Work order -
Repeat, word for word and with nothing added, each line from the one containing "Click the folder icon beside Kick 909 10.wav" to the final line of the data, keeping both ends. Pictures are not part of the copy.

Saved data entries
==============================
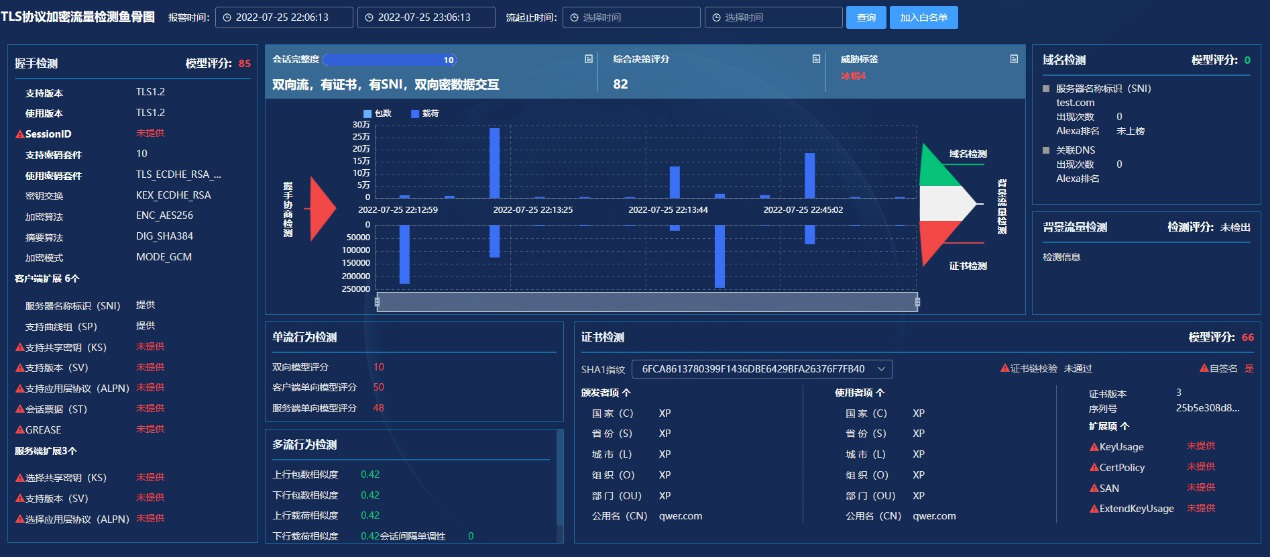
Task: Open the detail icon beside 综合决策评分
Action: point(816,59)
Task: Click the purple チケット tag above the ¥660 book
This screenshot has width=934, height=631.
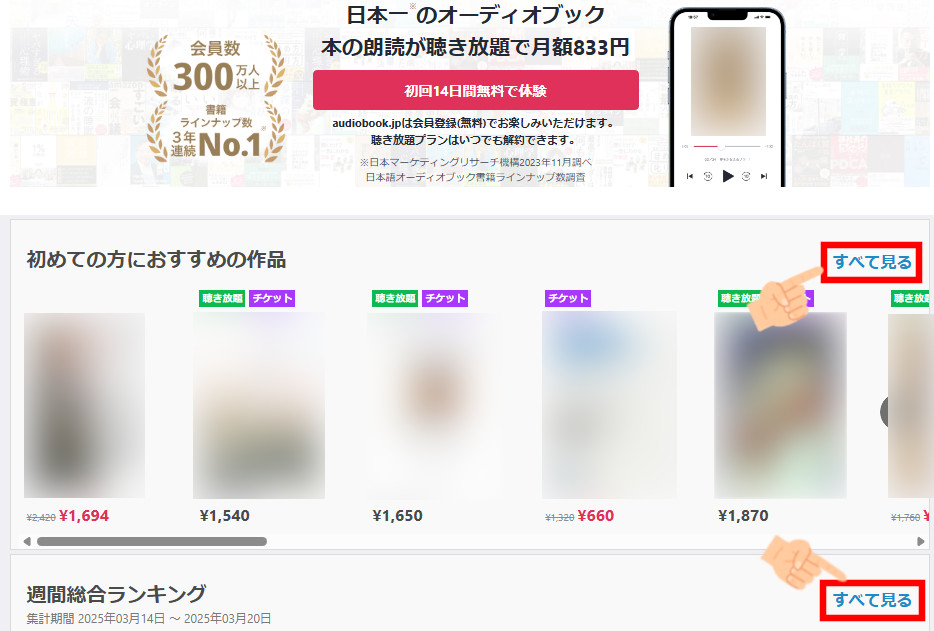Action: click(568, 298)
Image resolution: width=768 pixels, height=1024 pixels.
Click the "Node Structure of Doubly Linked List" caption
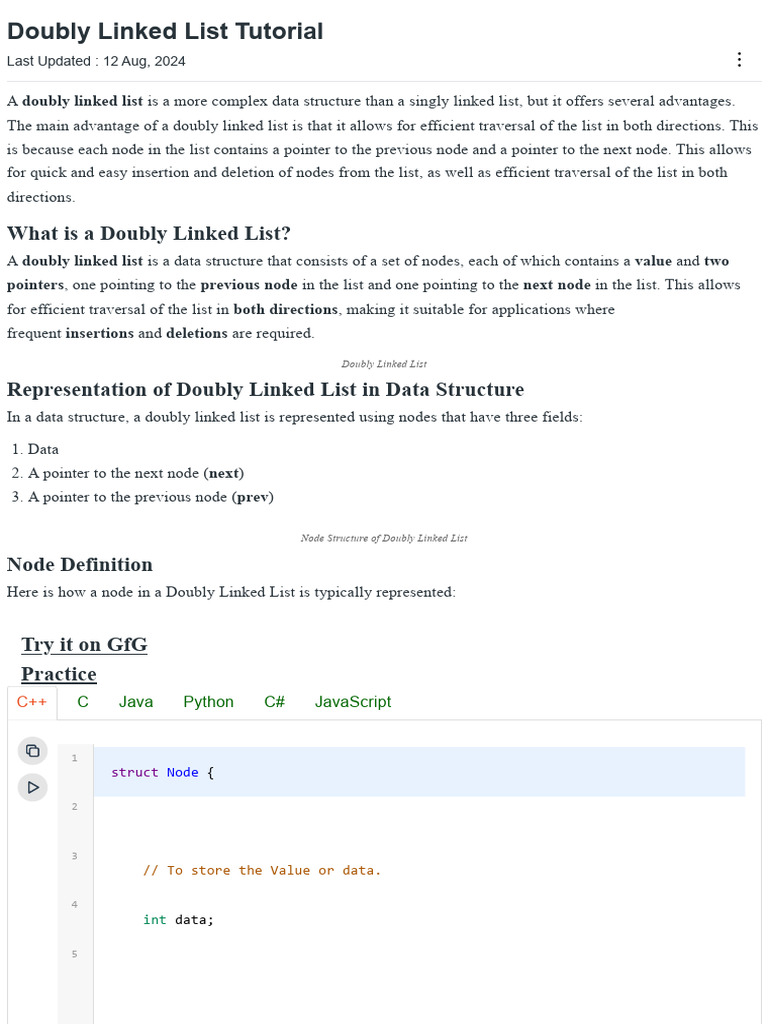coord(384,538)
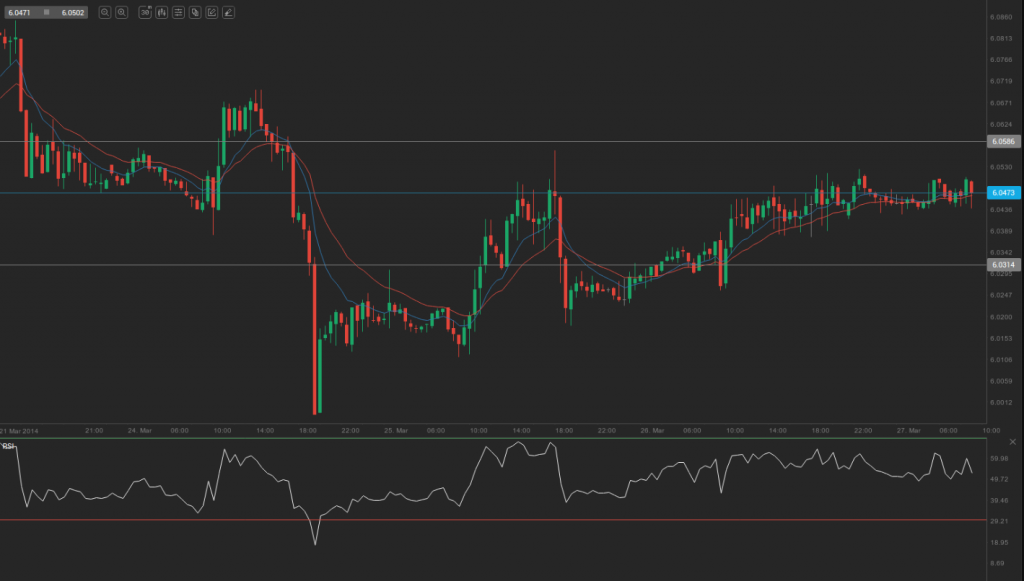
Task: Click the buy price 6.0502 button
Action: [72, 12]
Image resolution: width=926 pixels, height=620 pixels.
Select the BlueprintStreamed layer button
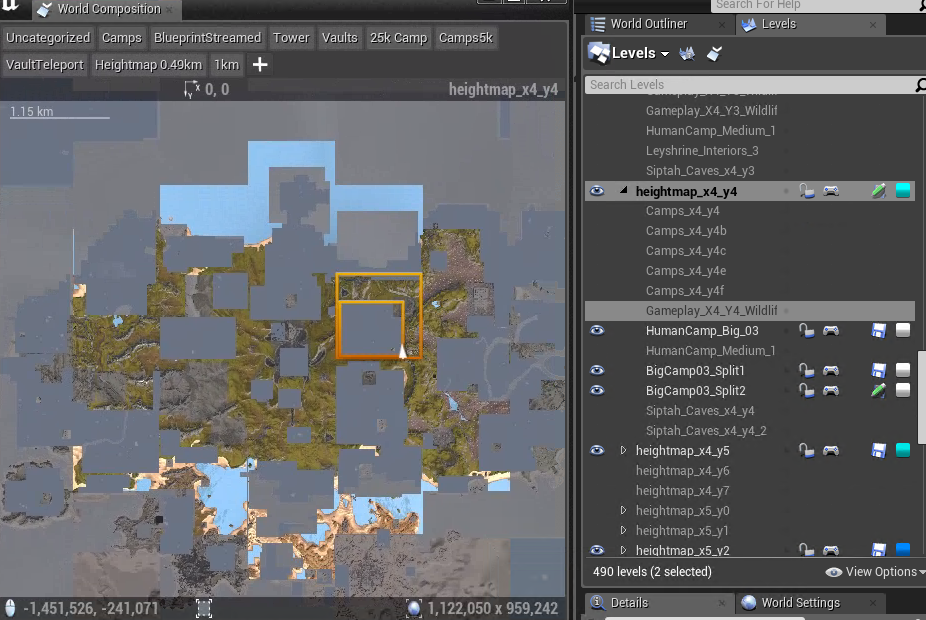tap(207, 38)
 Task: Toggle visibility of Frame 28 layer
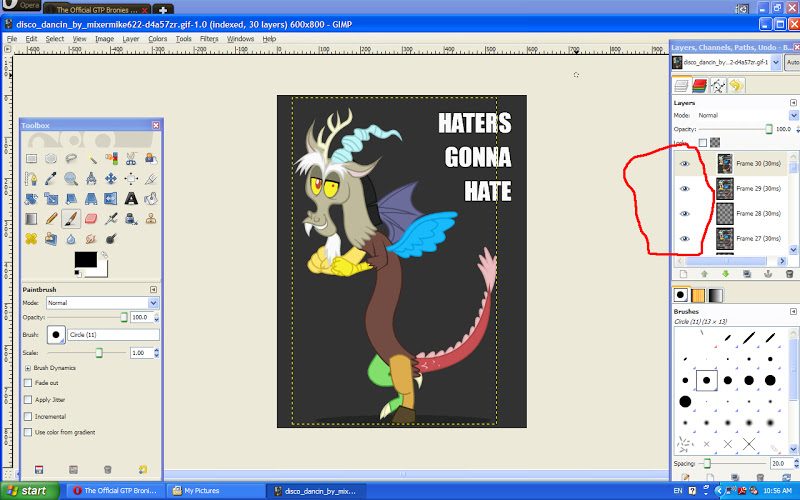(x=685, y=213)
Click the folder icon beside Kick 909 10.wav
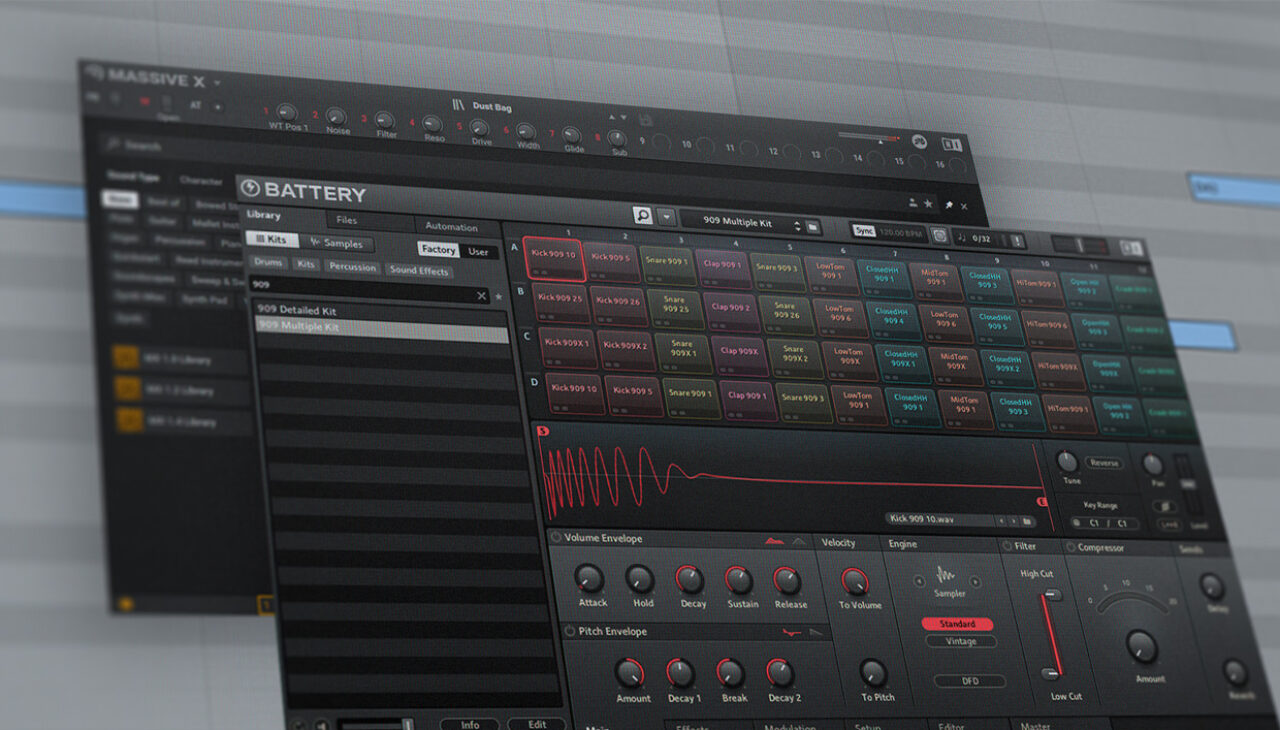Image resolution: width=1280 pixels, height=730 pixels. tap(1027, 521)
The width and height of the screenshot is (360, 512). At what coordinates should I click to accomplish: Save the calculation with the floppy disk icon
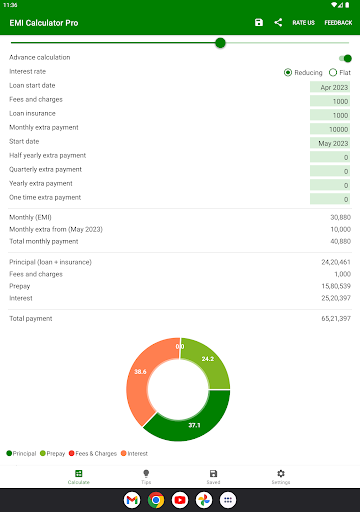pos(259,22)
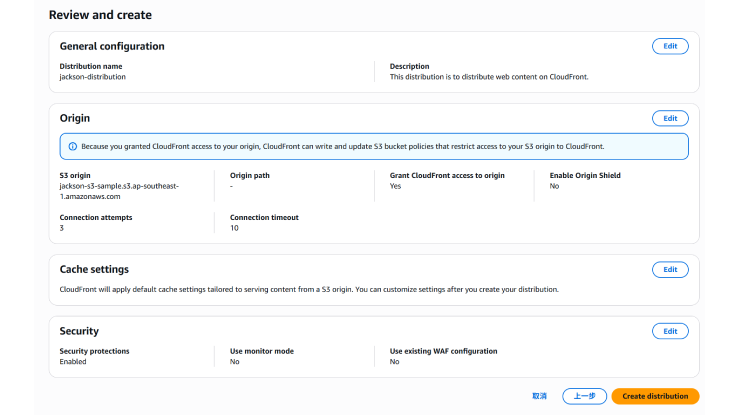Click the Grant CloudFront access to origin label
This screenshot has width=739, height=415.
click(447, 175)
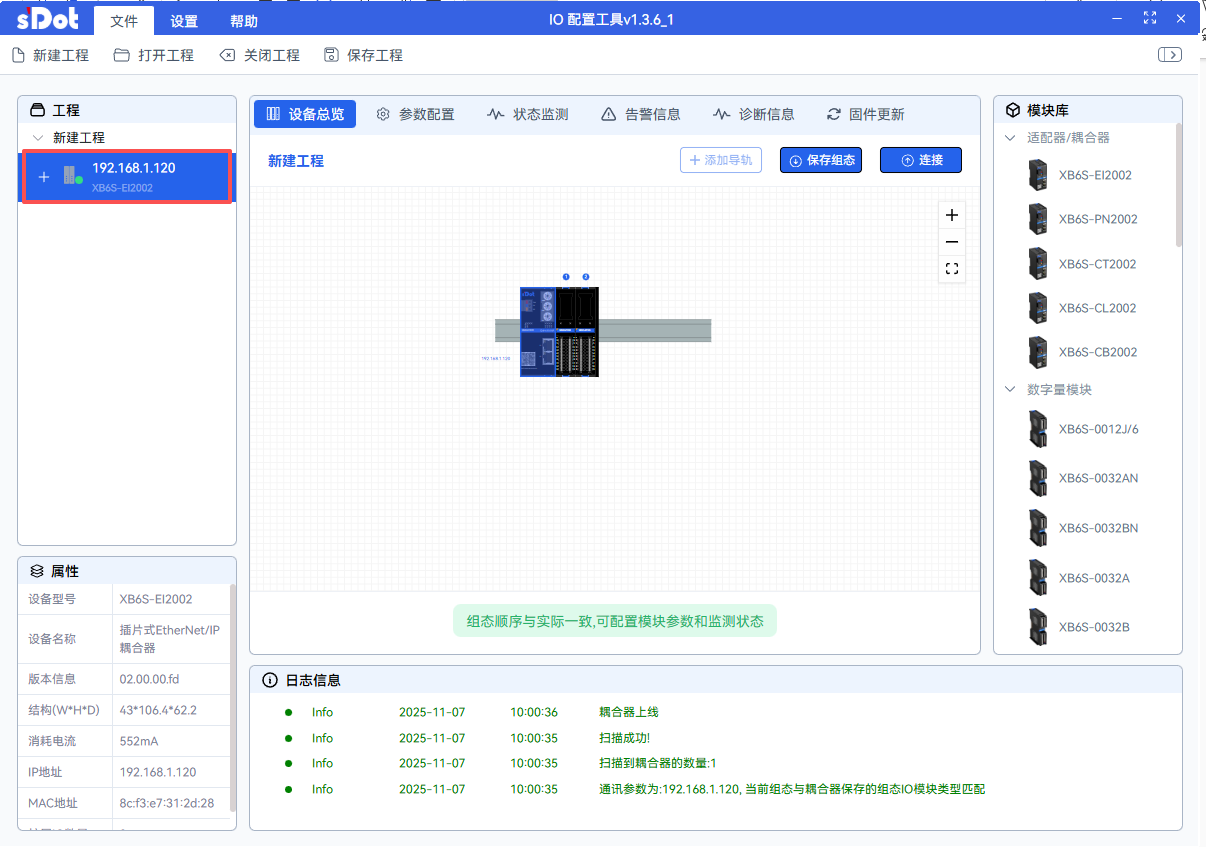Image resolution: width=1206 pixels, height=847 pixels.
Task: Select the XB6S-PN2002 module icon in library
Action: click(x=1038, y=219)
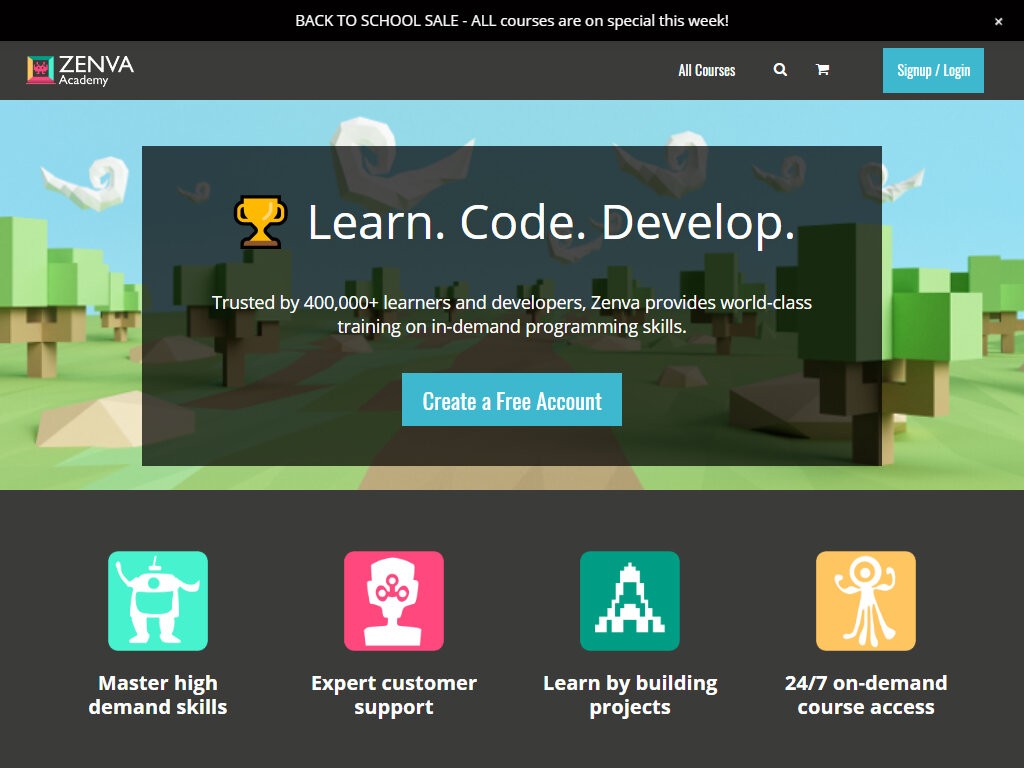Dismiss the Back to School sale banner
The image size is (1024, 768).
point(998,21)
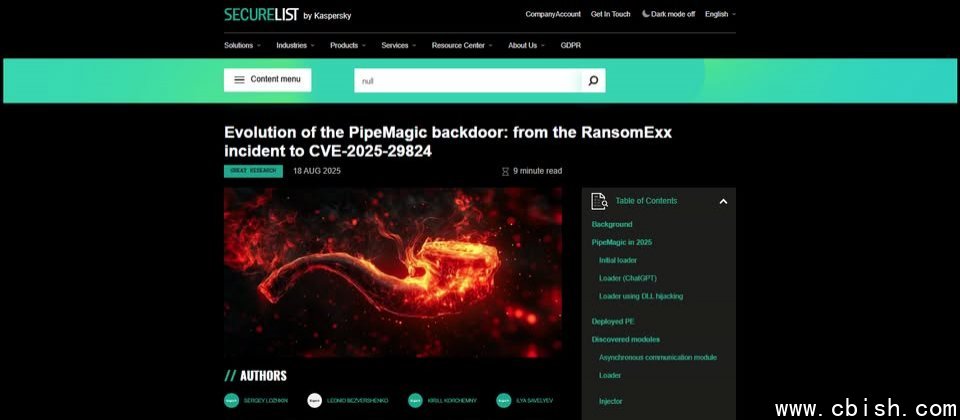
==============================
Result of this task -
Click the folder icon beside Kick 909 10.wav
Image resolution: width=1280 pixels, height=730 pixels. tap(1027, 521)
The width and height of the screenshot is (360, 512). At what coordinates should I click to accomplish: Save the calculation with the floppy disk icon
pos(259,22)
Click the Grant CloudFront access to origin label
This screenshot has width=739, height=415.
click(447, 175)
Image resolution: width=1206 pixels, height=847 pixels.
Task: Select the XB6S-PN2002 module icon in library
Action: click(x=1038, y=219)
Dismiss the Back to School sale banner
The image size is (1024, 768).
point(998,21)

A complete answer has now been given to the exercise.